Even so, Washington’s dreams of a new democratic world order and Russia’s desire for control of regional influence in Eastern Europe remained an irreconcilable difference. But with little evidence of an aggressive Russia, reason for material escalation of US-Soviet relations was lacking. Motivation for what we now call Cold War hostility would have to come from a less factual source.

The Stage Is Set

After the war, things changed quickly within Truman’s cabinet. And these changes led to the rise of what are now many familiar figures in Cold War history. Among the notable were names like George Kennan, the head of the US embassy in Moscow, George Marshall, who succeeded the once trusty James Byrnes as Secretary of State who was then later replaced by Dean Acheson, and Paul Nitze, a war bureaucrat during World War II who was then appointed as a head of State Department policy planning.

By the late 1940’s, the Soviet Union had successfully tested an atomic weapon and been party to some dramatic but short-lived regional episodes such as their blockade of Berlin. But the American people had more pressing concerns at hand. Recession was close at hand and very few Americans were concerned that the Soviet Union posed a threat that overrode domestic concerns.

Not surprisingly, as is common with military bureaucracy since the Cold War, those in power in Washington disagreed with those priorities. There was great concern about the possible spread of Communism throughout Europe and that if the USSR were able to unite such regional powers, it could pose a credible threat.

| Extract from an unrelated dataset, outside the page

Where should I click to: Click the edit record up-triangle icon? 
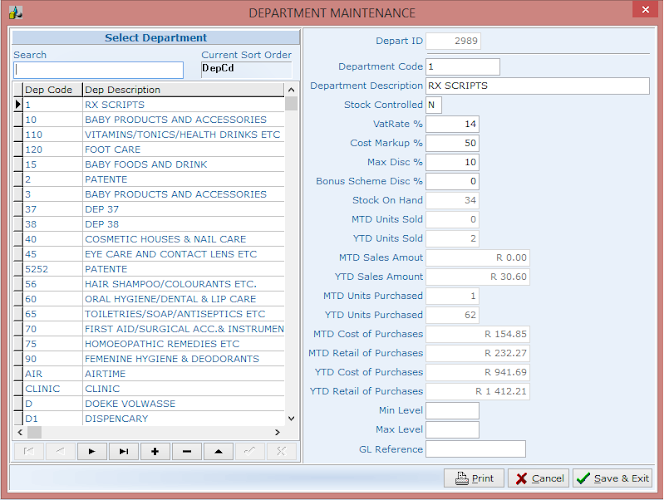218,451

What the possible solution should be, if any, was debatable within the cabinet but what was eventually decided is widely known. Washington unveiled the Truman Doctrine during a joint session of Congress in March of 1947 which laid out his intent to “support free people to work out their destinies in their own way.” As well, along with George Marshall, he then unveiled the Marshall Plan to fulfill that intent, offering economic aid to Europe in order to help rebuild after the war and to prevent the economic incentives that had pushed some European countries toward Communism.

The Lasting Legacy of NSC-68

Truman and his advisers found the ideological conflict between Washington and Moscow to be beneficial for political opinion. And after Russia’s successful testing of an atomic bomb, Truman ordered an updated national security review. For the hawkish within his cabinet, this was the opportunity they had hoped for.

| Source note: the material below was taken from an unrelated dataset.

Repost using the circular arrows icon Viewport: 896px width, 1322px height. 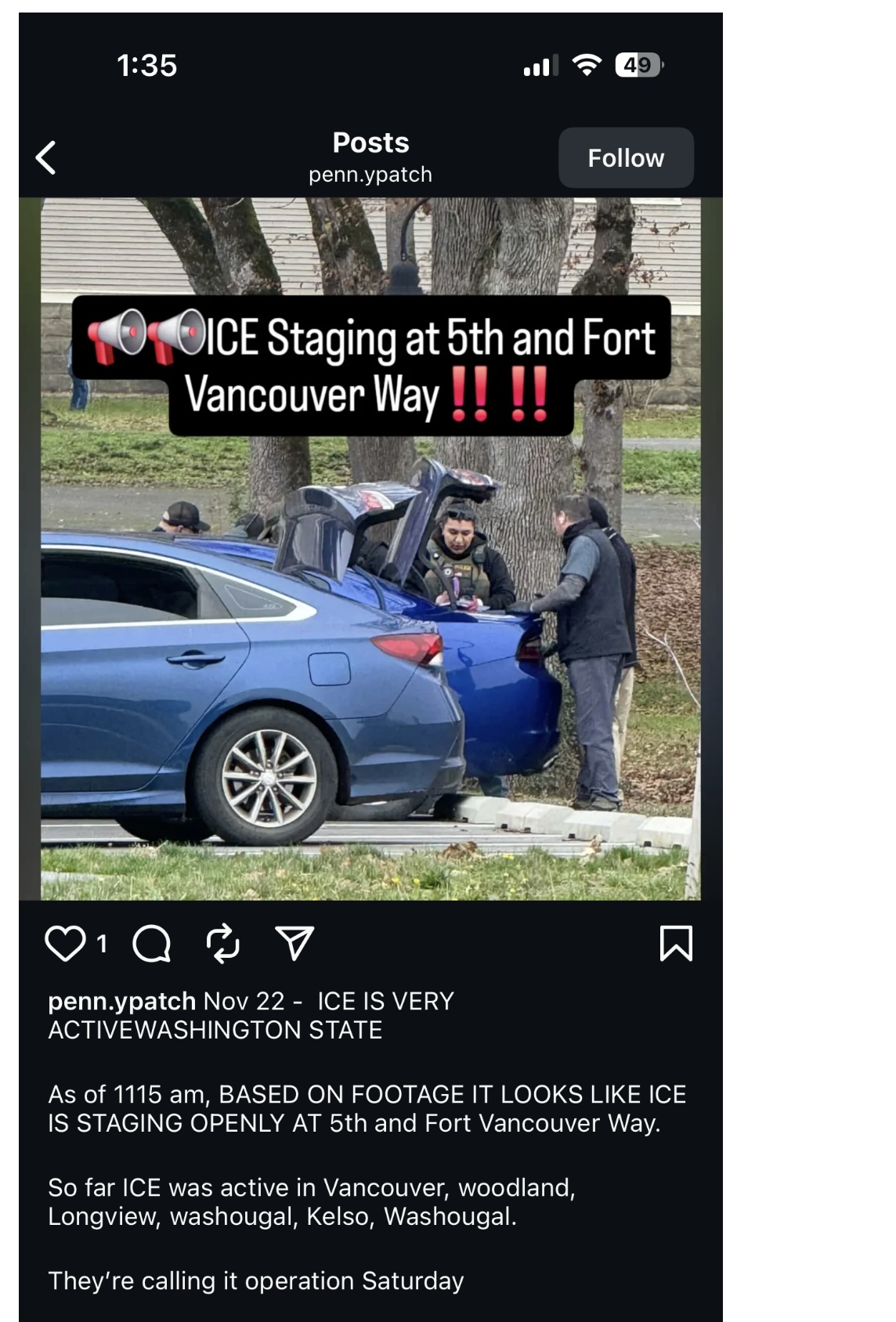(x=223, y=943)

National Security Council Report 68 (NSC-68) called for sweeping changes to military funding and established the framework for the vast array of intervention and conflict that now constitutes Cold War history. Leon Keyserling, then a member of the Council of Economic Advisers, supported the increase in military spending. Up until this time, fiscal conservatism had held sway in Congress but with the advent of Keynesian economic theory and the impending recession, Keyserling provided clout for the increase.

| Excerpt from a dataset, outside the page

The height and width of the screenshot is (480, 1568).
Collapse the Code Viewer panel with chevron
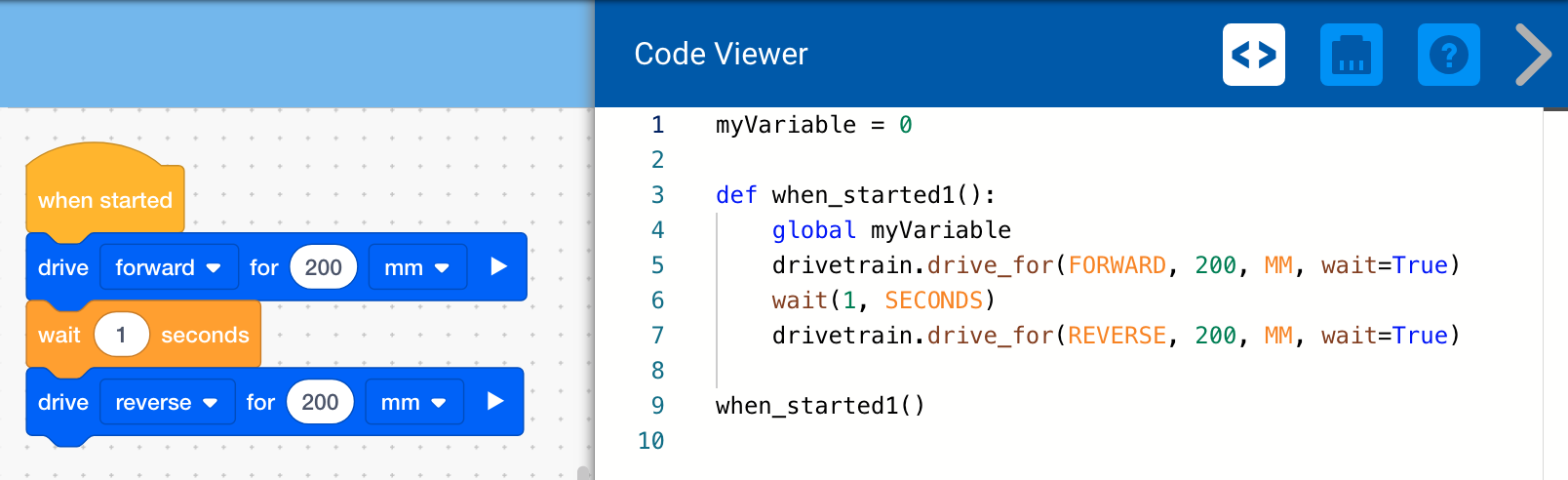click(1534, 55)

NSC-68 laid out the expectation of viewing every nation as either friend or foe, expanding what was before considered a more regional stage and scope of the US-Soviet relationship. In spite of lack of obvious concern of the Soviet threat in the public or government sphere, Nitze and Acheson systematically manipulated the various executive offices for their support and by the time that it arrived on Truman’s desk, it was almost impossible for him to refuse to approve it. It called for a tripling of the current military budget and eventually sent it soaring from thirteen billion to sixty-nine billion in 1951 and to fifty-six billion soon after. And it did not take long for the US to experience its fruits as war broke out in Korea. NSC-68 firmly established the permanent Military-Industrial-Complex that we experience today and its legacy can be easily seen decades after the Soviet Union’s collapse.

The Bottom Line

Anytime that I think I have a decent grasp on real American history, it never fails that I soon after learn something equally shocking. It is no wonder that the Cold War setting has forever been etched upon American minds and popular culture. But even amongst the swaths of fictional books and films that hearken back to that age, the real, historical accounts continue to be just as dramatic and, indeed, stranger than fiction.